● **What you are asked to do**: From the material below, pull each line containing the string "click".

*** Block opens ***

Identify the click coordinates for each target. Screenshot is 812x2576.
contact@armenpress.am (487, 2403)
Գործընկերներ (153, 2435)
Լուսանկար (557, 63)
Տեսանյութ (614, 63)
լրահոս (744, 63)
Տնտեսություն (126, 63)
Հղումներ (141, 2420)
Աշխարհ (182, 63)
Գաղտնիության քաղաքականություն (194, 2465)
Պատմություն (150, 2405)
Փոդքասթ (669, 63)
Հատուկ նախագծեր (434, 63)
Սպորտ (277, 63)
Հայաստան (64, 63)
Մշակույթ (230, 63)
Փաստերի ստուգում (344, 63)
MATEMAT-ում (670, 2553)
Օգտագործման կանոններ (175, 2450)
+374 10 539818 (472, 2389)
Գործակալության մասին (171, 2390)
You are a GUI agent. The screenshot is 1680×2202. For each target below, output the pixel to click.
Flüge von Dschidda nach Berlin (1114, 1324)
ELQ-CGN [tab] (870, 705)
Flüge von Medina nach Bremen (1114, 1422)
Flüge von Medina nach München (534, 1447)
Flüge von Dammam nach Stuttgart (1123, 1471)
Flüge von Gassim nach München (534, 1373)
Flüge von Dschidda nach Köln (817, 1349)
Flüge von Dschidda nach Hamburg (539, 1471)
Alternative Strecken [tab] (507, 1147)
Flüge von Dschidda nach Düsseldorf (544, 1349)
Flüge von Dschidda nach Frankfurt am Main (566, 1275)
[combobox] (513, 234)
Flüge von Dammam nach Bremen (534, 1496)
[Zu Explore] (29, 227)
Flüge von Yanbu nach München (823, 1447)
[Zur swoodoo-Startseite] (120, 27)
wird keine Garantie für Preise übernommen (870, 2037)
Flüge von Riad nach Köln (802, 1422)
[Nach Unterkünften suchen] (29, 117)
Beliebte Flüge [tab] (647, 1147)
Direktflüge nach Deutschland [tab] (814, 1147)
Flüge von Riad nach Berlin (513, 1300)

*** Block closes ***

● **Response to the exercise**:
Identify the click coordinates for each target. Screenshot is 812x2576.
You are a GUI agent. The screenshot is 1680×2202. For each target below, output the pixel to click.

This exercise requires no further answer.